* Start RECORDED INFORMATION *

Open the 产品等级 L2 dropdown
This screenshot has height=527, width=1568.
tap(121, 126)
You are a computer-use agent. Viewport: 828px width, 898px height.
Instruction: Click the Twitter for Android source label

* End RECORDED INFORMATION *
* Start RECORDED INFORMATION *

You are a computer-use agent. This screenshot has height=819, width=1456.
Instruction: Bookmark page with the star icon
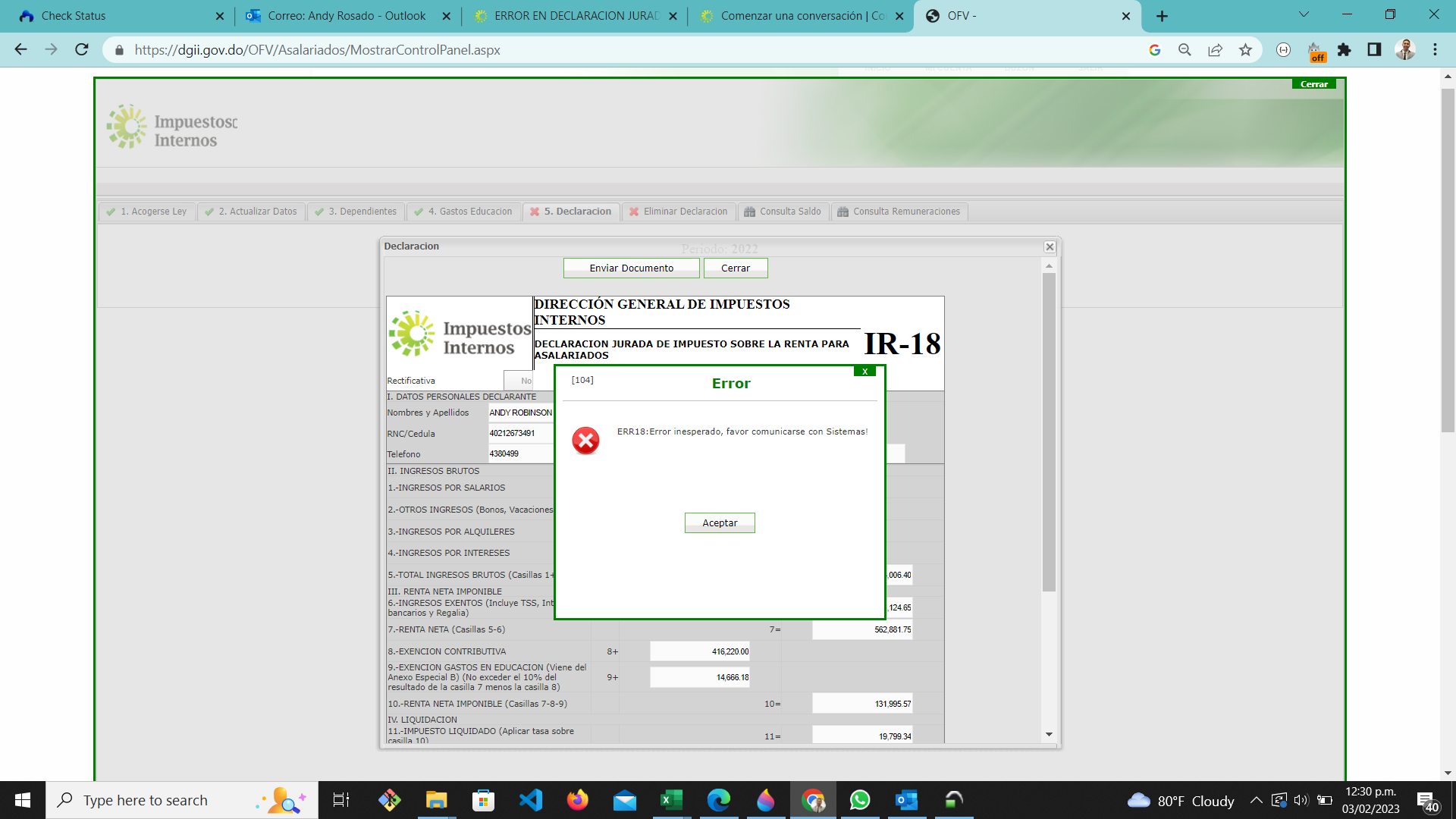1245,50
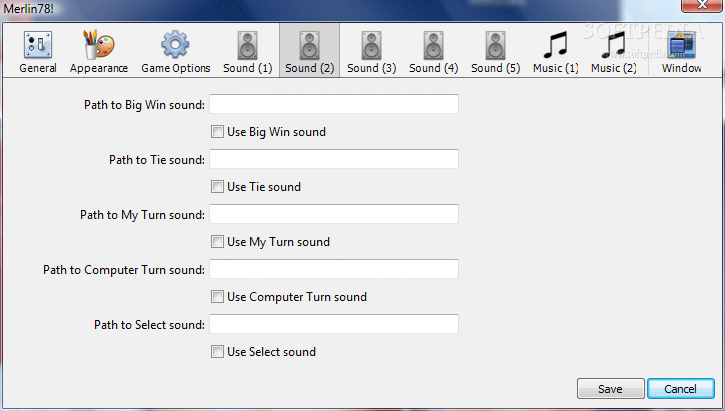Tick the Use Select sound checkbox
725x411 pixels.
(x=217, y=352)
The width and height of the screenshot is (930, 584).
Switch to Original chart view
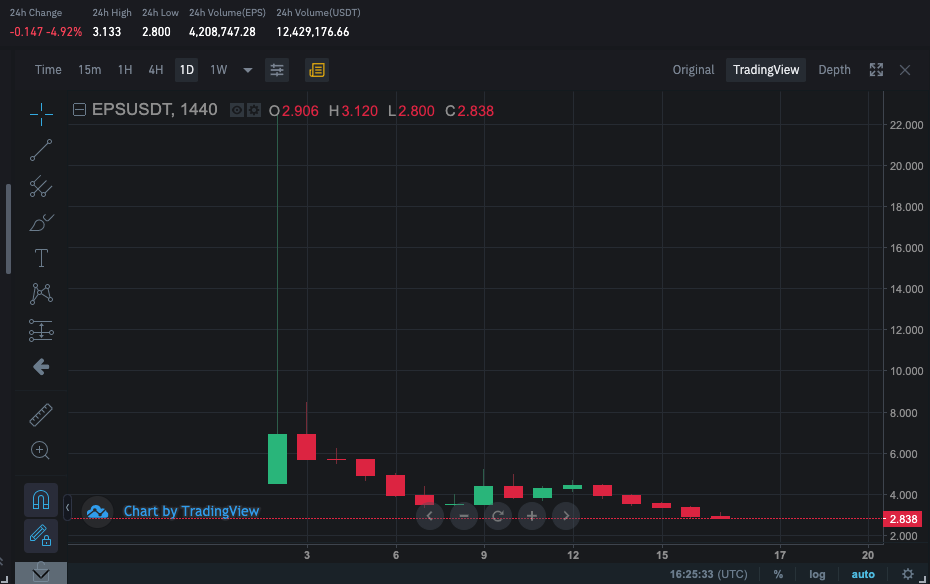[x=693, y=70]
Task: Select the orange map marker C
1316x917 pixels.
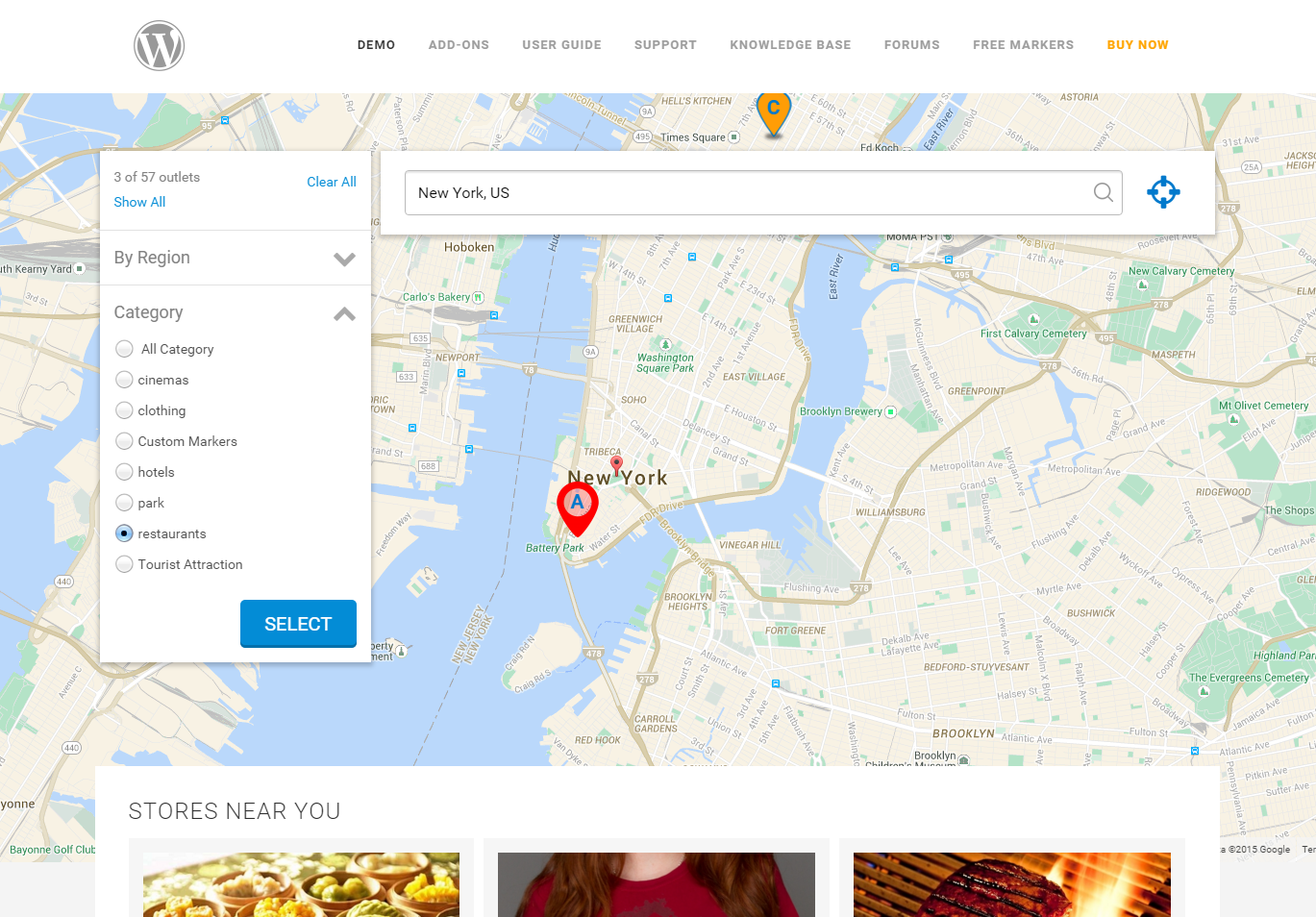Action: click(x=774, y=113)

* End RECORDED INFORMATION *

▶ _WRITTEN INSTRUCTION_
Render the lines of the records between the line holding "The width and" and the line holding "Action: click(x=774, y=113)", inclusive, as a Markdown table with the columns Row and Line, one numbered row per line and blank lines skipped. Leave the pictures out of the table.

▶ _RESULT FOR THIS EXERCISE_
| Row | Line |
|---|---|
| 1 | The width and height of the screenshot is (930, 584). |
| 2 | Switch to Original chart view |
| 3 | [x=693, y=70] |
| 4 | Task: Select the orange map marker C |
| 5 | 1316x917 pixels. |
| 6 | Action: click(x=774, y=113) |